To be done: Rewrite the lines of all the records below as a numbered list, skipping blank lines and omitting the pictures.
--- START Exercise inputs ---
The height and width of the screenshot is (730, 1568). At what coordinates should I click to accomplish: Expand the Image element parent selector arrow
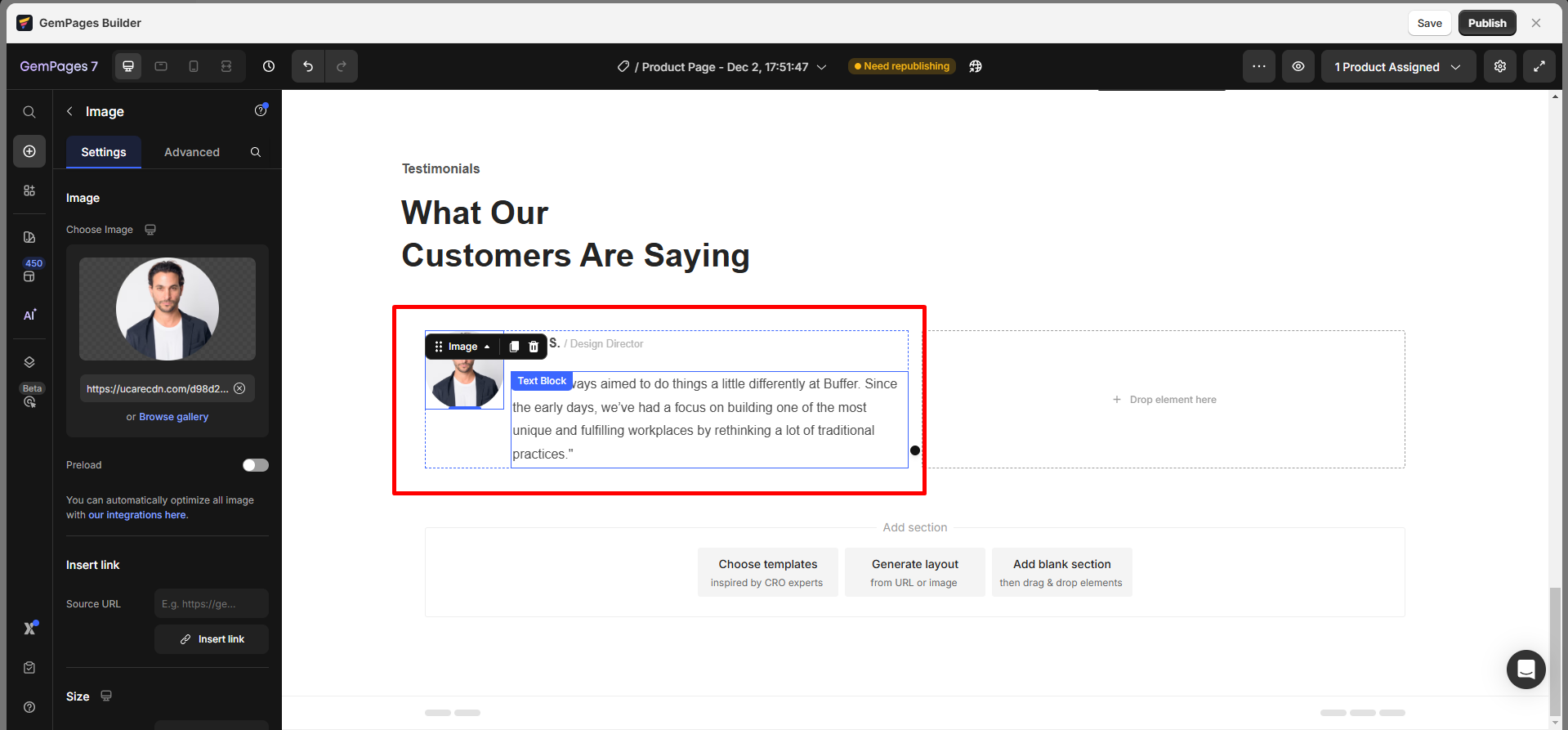(487, 347)
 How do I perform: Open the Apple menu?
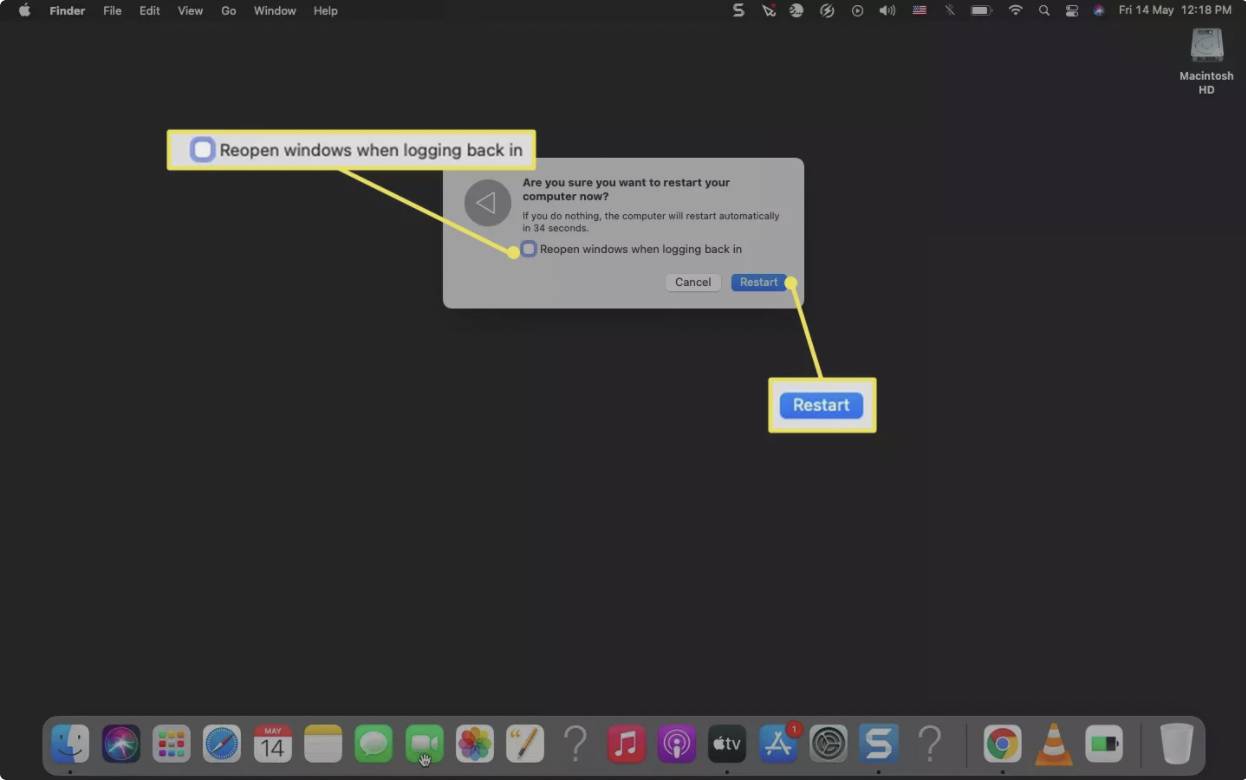coord(25,11)
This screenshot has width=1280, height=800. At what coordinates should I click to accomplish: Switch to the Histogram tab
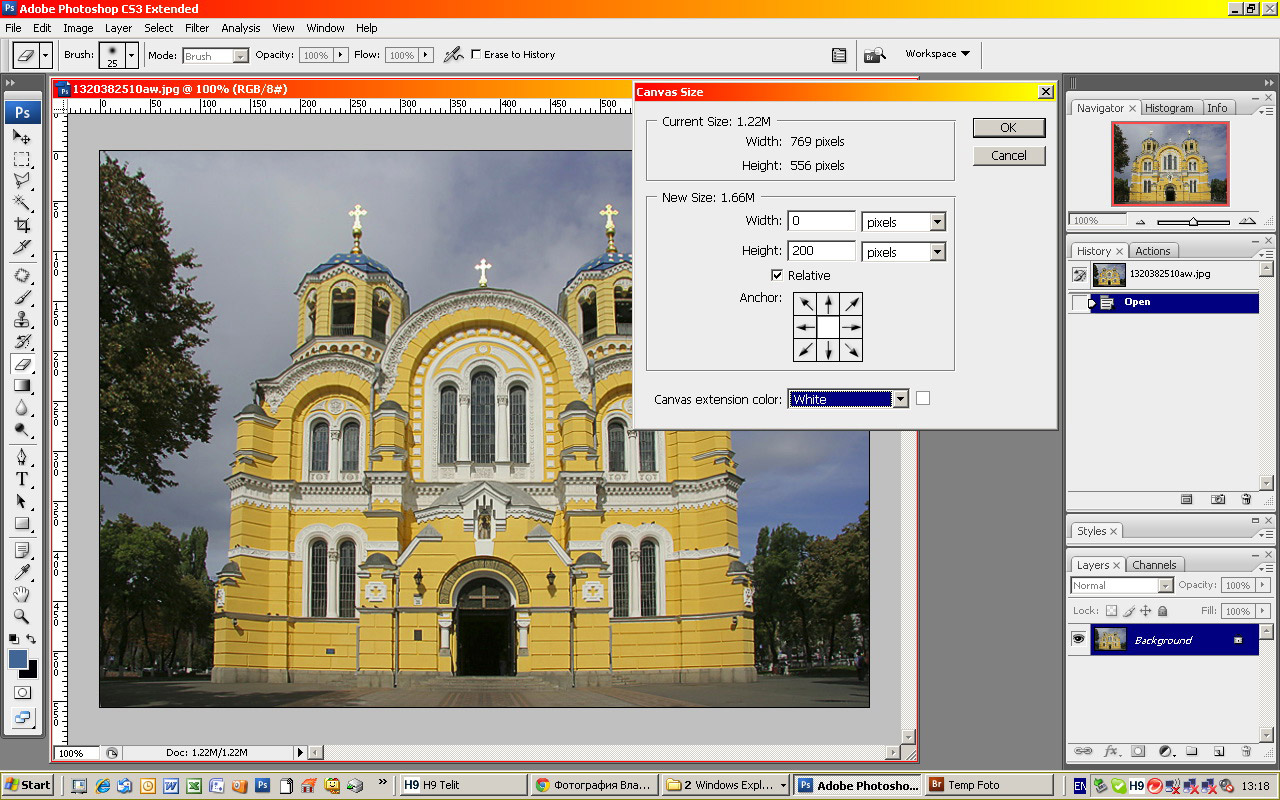tap(1169, 108)
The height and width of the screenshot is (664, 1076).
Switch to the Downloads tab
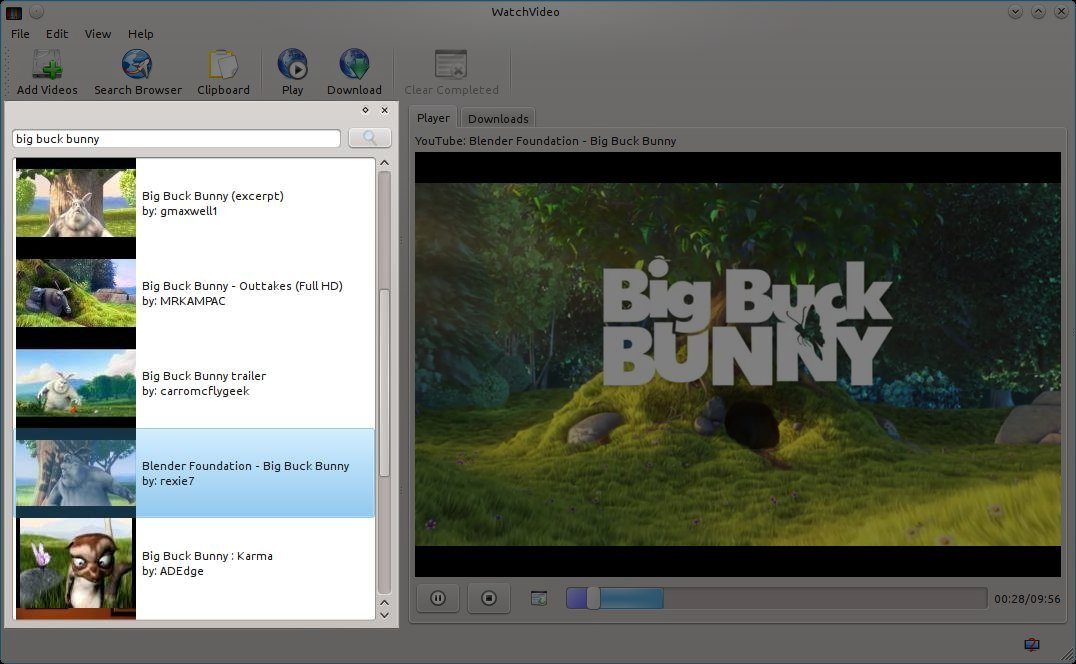pyautogui.click(x=498, y=118)
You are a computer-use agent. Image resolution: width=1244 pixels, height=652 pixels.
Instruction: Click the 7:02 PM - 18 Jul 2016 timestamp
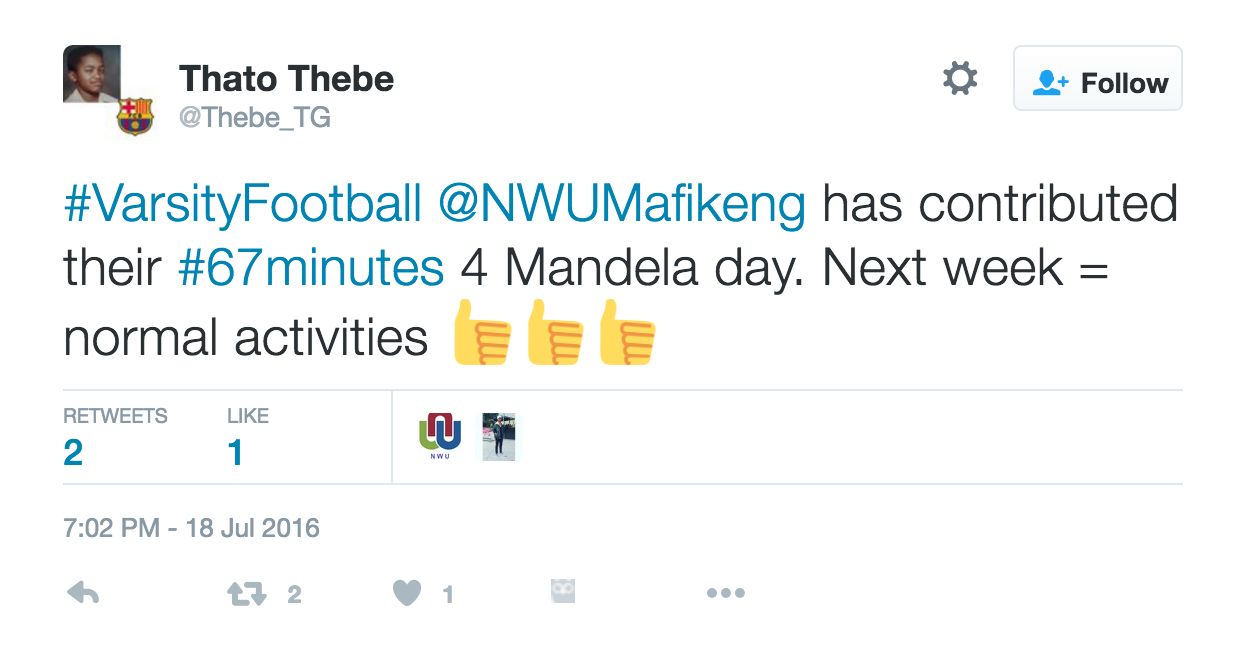click(191, 527)
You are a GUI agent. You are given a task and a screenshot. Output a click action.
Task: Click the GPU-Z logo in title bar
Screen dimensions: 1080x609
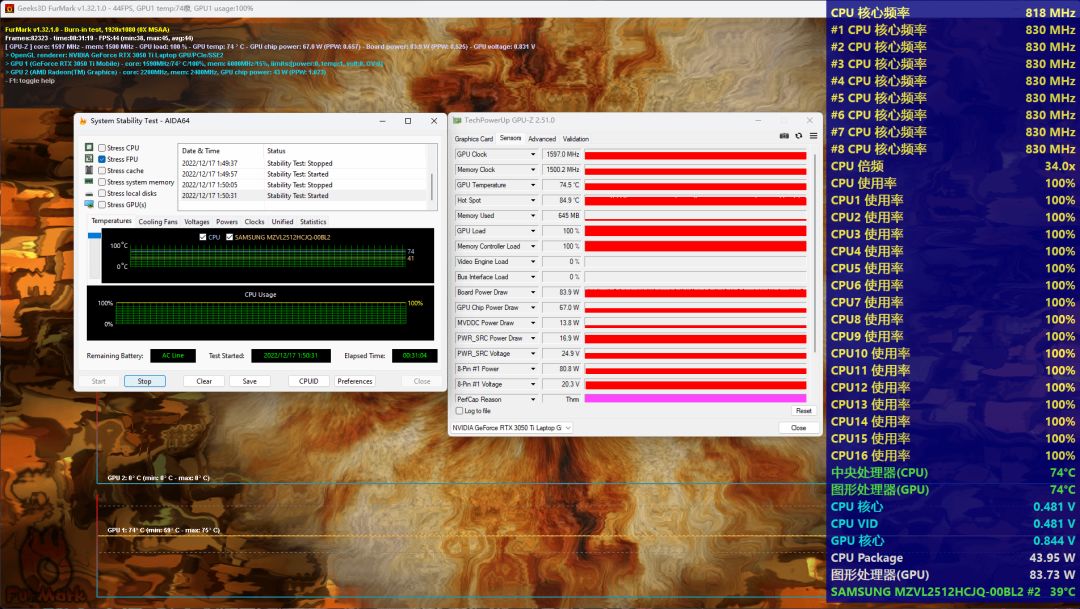[x=457, y=120]
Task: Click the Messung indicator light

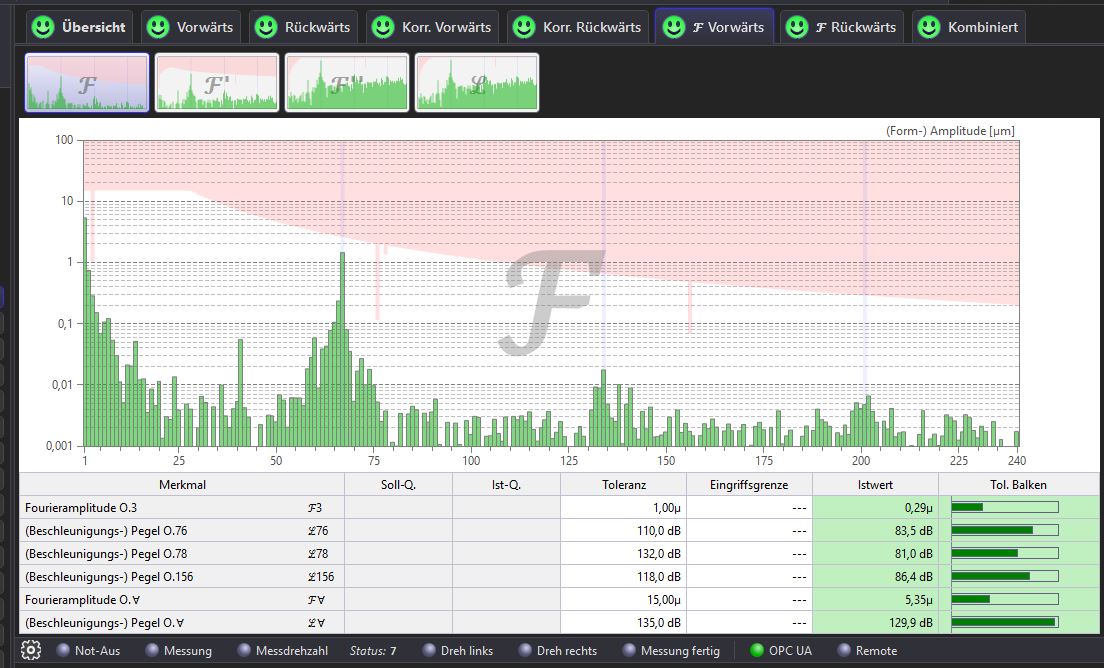Action: click(x=152, y=650)
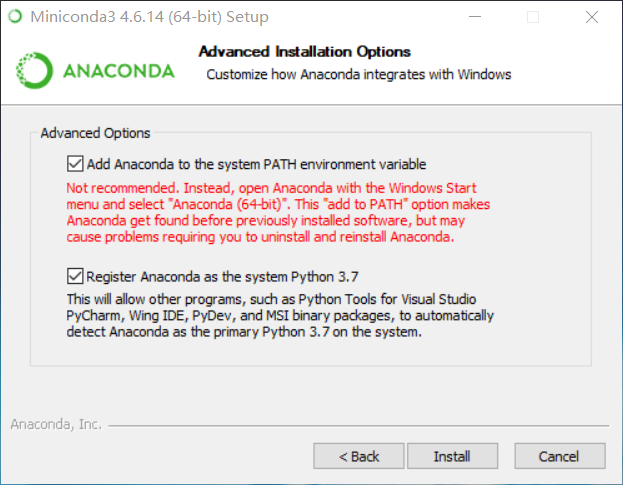
Task: Click the 'Customize how Anaconda integrates' subtitle
Action: click(x=359, y=74)
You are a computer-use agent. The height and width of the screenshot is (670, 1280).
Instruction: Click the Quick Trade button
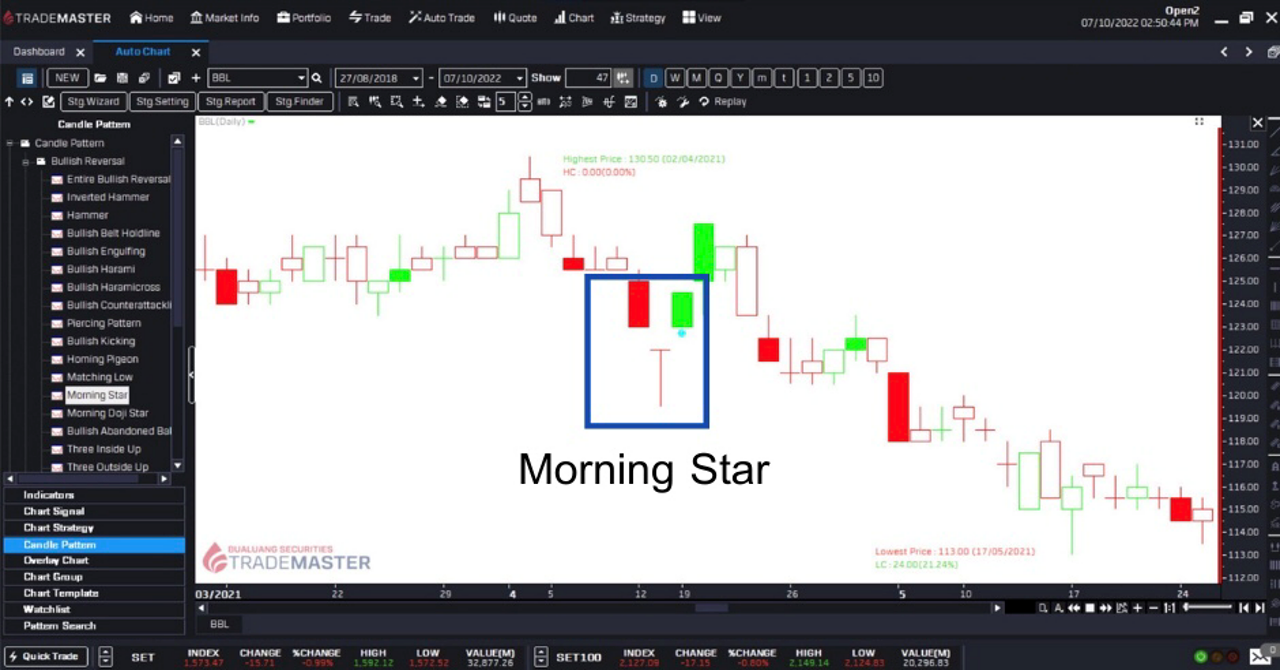pos(46,657)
--- END Exercise inputs ---
Exercise output:
1. The height and width of the screenshot is (730, 1568). At what coordinates should I click to accomplish: Expand the Image element parent selector arrow
2. (487, 347)
3.  How do I perform: Open the Apple menu?
4. coord(25,11)
5. This screenshot has width=1280, height=800. At what coordinates should I click to accomplish: Switch to the Histogram tab
6. tap(1169, 108)
7. The height and width of the screenshot is (664, 1076).
8. Switch to the Downloads tab
9. pyautogui.click(x=498, y=118)
10. You are a computer-use agent. Image resolution: width=1244 pixels, height=652 pixels.
11. Instruction: Click the 7:02 PM - 18 Jul 2016 timestamp
12. click(191, 527)
13. You are a GUI agent. You are given a task and a screenshot. Output a click action.
14. Task: Click the GPU-Z logo in title bar
15. Screen dimensions: 1080x609
16. [x=457, y=120]
17. Task: Click the Messung indicator light
18. Action: click(x=152, y=650)
19. Task: Click the 'Customize how Anaconda integrates' subtitle
20. Action: click(x=359, y=74)
21. You are a computer-use agent. The height and width of the screenshot is (670, 1280).
22. Instruction: Click the Quick Trade button
23. pos(46,657)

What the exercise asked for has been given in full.